Ainsi, quand il s'agit de vanter leur dernier album, nommé
Occitanista (clin d'oil au Sandinista des rockers militants Clash)
dans leur ville de naissance, Massilia Sound System ne change pas
les habitudes, et baptise le nouveau-né au pastaga et à
la sueur. Sur la Canebière, on trouve des tracts qui promettent
" des lots et des surprises ", et le nouveau disque en
fond sonore. Dans les bars avoisinant Notre-Dame-du-Mont, on vous
indique le chemin dès qu'on vous voit entrer, le " flyer
" à la main " C'est par là. Ça fait
une heure qu'ils ont commencé. " Sur place, jubilation
: la " surprise " est une kermesse d'enfants sans complexe.
ersonne ne se toise, tout le monde parle et se marre franchement.
Agrippés au bassin en plastique, une foule
de cannes en bois cerclées de fer se disputent une "
pêche miraculeuse " de canards en plastique creux. Plus
loin, une blondinette pugnace provoque l'assistance à une
partie de bras de fer. Un géant brun fend la foule, relève
le défi sous une pluie de rigolades. Générosité
marseillaise : on joue la comédie pour faire rire l'assemblée.
Sur le stand d'en face, la violence grimpe d'un ton : on y massacre
des boîtes de conserve à l'effigie des Massilia, avec
des balles de tennis. Mais que fait la police ? Le bar du coin,
El Ache de Cuba, offre tournée sur tournée de pastis.

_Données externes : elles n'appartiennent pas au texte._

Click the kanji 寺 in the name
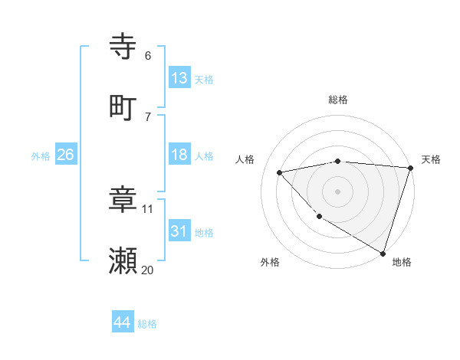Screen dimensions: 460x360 [x=123, y=47]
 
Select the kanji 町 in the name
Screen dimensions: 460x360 [x=123, y=106]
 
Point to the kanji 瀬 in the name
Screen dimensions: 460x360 [x=123, y=261]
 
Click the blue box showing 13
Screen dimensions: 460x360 [x=179, y=78]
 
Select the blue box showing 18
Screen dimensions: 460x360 [x=179, y=155]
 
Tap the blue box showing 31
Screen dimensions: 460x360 [x=179, y=231]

Une planche et deux tréteaux près de la piste de danse
font office de comptoir. L'âge moyen du public ne dépasse
pas vingt ans. Dans l'assemblée, tous les mégots ne
sont pas catholiques - Massilia joue le reggae, ses fans respectent
le rite. Des haut-parleurs diffusent le titre, Toute petite danse
: le son riche adoucit la foule. Dans un coin, Gari, le tondu de
Massilia, discute avec un ado membre de l'asso Chourmo. L'asso Chourmo,
c'est le collectif de fans de Massilia. Actifs, ils organisent les
structures conviviales auxquelles le groupe participe.

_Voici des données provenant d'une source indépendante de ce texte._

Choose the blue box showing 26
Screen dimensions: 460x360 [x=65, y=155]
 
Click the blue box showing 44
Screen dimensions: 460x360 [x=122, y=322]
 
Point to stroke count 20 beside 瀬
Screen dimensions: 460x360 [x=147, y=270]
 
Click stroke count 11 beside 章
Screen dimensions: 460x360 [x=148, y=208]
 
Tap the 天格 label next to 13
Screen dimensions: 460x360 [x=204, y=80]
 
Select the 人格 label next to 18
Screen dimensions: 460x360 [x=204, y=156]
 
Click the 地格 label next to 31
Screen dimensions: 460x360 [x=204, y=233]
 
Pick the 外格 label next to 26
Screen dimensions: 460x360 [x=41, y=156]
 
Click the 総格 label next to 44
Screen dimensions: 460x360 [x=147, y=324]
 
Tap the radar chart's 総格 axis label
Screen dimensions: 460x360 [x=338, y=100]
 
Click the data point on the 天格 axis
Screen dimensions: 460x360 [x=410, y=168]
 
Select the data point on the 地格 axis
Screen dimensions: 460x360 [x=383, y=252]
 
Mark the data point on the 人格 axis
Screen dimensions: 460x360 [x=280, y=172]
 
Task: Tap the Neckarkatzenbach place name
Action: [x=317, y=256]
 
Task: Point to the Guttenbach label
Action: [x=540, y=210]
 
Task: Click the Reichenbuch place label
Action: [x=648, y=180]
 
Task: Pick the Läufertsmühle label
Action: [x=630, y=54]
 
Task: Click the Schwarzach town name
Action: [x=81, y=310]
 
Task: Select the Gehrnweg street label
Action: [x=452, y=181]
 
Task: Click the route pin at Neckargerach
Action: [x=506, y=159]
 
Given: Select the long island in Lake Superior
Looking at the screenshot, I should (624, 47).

Depuis trois ans, pas de disque. Pour certains,
le temps se faisait méchant. Véro, dix-neuf ans, attend
son tour au jeu de massacre. Elle guettait cette fête depuis
longtemps : " J'ai écouté le disque comme on
accueille un vieil ami. On voit les petits changements de l'absence,
il nous ramène des tas de bons souvenirs. " Si Massilia
compte pour les gens de Marseille, c'est qu'il lutte, entre Raimu,
Pagnol et Guédiguian pour qu'on reconnaisse cette ville,
longtemps décriée, à la mesure de sa valeur.

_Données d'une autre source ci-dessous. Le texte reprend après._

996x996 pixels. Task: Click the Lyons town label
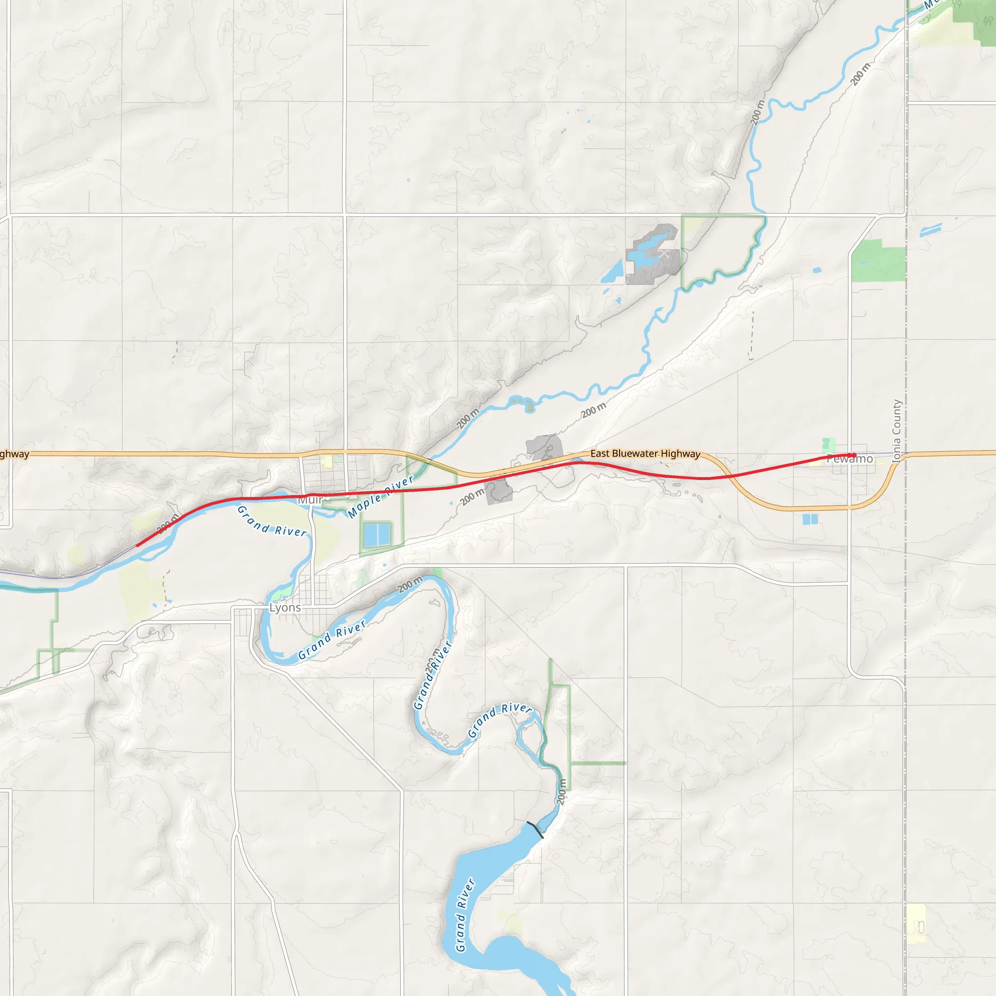[x=285, y=607]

Claudi Sicre est chanteur des félibriges
Fabulous Trobadors. Il décrit les débuts de ses collègues
phocéens : " C'est un groupe de Marseillais devenus
troubadours à force de travail et de talent. Dans leur
jeunesse, traînant au Panier, ils rencontrèrent Jo
Corbeau, légendaire griot arménien, ami personnel
de Bob Marley, qui les initia au folklore jamaïco-marseillais.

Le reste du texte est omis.